#### [EXERCISE DETAILS]
Your answer must be a word-for-word copy of the listing, with all pictures excluded.

#### [DATASET RECORDS]
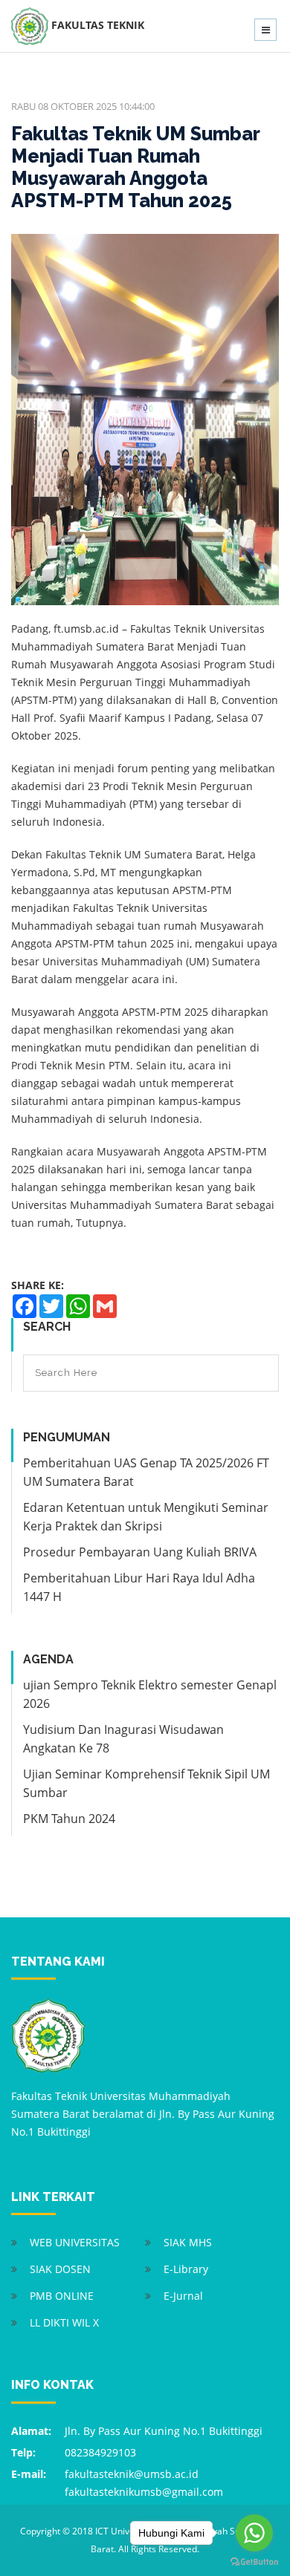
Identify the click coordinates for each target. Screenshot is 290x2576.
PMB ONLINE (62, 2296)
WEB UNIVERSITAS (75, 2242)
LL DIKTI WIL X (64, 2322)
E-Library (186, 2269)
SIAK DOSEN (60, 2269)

#### [FINISHED EXERCISE]
Identify the click coordinates for each target. Screenshot is 290x2576.
PMB ONLINE (62, 2296)
WEB UNIVERSITAS (75, 2242)
LL DIKTI WIL X (64, 2322)
E-Library (186, 2269)
SIAK DOSEN (60, 2269)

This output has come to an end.